### DATA IN THIS EXERCISE

============================================================

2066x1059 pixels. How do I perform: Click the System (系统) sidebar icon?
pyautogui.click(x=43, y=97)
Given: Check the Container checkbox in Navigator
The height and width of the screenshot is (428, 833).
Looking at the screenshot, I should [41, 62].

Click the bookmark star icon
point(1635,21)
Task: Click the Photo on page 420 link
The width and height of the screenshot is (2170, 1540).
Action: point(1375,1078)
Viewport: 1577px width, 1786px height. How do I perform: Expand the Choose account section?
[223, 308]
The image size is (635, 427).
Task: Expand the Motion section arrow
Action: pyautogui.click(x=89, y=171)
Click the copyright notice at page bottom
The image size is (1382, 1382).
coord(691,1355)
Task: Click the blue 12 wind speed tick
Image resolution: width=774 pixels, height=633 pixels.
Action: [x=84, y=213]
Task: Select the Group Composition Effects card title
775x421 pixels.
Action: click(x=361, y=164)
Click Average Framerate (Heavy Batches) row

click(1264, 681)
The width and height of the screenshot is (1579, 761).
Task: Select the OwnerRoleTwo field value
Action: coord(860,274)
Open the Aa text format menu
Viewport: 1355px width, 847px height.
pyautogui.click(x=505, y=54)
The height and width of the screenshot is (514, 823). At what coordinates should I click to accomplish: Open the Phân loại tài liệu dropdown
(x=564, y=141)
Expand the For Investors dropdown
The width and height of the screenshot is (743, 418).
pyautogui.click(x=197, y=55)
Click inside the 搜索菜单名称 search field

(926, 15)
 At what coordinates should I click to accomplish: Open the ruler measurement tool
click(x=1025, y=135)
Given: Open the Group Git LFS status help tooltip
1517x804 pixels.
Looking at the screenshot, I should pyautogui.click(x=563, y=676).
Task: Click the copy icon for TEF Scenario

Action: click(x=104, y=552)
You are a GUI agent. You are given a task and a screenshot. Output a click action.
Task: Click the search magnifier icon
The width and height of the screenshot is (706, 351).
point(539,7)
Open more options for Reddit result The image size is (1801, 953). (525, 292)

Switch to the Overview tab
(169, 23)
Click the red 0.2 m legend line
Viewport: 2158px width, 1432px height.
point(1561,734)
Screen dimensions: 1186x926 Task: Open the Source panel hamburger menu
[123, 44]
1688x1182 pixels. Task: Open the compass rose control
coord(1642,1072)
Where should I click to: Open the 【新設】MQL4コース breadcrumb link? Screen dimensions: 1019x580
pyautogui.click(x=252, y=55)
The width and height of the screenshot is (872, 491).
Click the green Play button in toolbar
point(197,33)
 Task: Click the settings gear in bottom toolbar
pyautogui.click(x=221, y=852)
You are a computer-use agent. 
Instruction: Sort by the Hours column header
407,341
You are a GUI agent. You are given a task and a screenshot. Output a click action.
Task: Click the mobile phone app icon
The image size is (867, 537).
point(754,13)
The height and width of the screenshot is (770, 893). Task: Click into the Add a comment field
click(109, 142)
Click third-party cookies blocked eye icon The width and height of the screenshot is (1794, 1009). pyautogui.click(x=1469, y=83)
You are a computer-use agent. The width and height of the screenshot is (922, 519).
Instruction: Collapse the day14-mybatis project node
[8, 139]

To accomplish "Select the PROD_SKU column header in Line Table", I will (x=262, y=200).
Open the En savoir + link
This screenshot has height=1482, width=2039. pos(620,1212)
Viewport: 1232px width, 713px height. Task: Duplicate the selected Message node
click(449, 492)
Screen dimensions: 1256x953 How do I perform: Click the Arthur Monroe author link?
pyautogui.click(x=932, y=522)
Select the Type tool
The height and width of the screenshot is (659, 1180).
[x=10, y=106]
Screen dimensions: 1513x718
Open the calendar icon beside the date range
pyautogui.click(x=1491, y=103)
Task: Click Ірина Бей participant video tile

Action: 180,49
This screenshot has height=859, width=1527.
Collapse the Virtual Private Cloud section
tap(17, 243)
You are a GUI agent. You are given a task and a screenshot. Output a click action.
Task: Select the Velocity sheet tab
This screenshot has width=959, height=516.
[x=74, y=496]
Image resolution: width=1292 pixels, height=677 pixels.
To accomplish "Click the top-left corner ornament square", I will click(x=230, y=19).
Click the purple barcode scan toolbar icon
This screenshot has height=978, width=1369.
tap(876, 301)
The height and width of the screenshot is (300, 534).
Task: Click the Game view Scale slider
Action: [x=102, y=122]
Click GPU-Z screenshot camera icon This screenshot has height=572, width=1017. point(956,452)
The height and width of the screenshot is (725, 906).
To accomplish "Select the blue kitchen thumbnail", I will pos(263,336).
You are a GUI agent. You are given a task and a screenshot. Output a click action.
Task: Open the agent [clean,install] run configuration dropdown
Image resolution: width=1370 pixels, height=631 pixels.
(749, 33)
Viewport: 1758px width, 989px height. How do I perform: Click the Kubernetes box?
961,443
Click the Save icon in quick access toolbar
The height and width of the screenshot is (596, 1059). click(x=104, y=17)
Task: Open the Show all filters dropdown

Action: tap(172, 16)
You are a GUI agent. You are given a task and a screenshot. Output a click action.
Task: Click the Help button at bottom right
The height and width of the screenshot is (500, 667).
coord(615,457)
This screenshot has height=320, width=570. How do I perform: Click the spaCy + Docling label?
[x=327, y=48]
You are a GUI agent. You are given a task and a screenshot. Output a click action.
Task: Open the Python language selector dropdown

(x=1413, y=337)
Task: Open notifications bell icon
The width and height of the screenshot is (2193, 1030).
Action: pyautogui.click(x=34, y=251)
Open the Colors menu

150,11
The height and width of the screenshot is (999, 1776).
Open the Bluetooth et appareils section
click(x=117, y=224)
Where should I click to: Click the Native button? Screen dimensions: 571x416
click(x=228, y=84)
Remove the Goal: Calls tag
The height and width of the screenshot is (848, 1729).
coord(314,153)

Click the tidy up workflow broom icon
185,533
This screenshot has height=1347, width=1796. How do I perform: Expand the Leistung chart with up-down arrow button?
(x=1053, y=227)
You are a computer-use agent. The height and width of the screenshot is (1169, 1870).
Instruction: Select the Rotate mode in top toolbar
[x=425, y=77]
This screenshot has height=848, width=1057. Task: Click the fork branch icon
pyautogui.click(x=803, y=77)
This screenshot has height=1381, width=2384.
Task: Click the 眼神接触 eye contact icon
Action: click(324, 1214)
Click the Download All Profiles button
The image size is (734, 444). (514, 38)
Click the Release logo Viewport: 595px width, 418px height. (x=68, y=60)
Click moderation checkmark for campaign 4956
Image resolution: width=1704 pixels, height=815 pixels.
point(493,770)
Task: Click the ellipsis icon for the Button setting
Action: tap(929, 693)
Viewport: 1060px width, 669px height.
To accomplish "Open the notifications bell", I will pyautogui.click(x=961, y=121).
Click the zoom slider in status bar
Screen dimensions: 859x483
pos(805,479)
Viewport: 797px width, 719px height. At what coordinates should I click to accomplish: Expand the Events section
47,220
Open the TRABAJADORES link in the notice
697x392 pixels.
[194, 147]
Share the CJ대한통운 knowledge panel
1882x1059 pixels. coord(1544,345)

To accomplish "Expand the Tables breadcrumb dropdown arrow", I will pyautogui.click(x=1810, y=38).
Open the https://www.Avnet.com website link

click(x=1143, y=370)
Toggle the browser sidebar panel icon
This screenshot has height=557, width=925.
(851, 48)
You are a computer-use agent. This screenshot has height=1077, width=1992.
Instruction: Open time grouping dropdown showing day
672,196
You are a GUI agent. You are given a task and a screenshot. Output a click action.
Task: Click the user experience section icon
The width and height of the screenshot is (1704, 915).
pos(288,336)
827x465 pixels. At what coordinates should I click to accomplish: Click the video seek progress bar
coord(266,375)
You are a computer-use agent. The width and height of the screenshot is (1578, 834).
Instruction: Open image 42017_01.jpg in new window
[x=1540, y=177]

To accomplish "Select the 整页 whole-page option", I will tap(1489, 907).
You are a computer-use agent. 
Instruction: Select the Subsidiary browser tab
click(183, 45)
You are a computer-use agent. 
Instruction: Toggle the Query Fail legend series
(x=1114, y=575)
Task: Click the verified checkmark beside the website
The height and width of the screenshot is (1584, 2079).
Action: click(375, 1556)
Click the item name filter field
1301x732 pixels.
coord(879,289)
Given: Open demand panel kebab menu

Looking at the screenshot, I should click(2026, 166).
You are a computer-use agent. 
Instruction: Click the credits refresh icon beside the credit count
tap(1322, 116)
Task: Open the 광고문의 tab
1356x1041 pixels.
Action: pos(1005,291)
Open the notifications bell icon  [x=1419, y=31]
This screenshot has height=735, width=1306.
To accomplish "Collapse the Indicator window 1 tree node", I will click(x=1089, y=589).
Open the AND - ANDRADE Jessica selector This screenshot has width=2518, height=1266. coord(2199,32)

============================================================

### WHAT IS EXPECTED
Search the entries for the word "bell" and show every line that has it.

### OUTPUT FOR THIS EXERCISE
Task: Open notifications bell icon
To accomplish "Open the notifications bell", I will pyautogui.click(x=961, y=121).
Open the notifications bell icon  [x=1419, y=31]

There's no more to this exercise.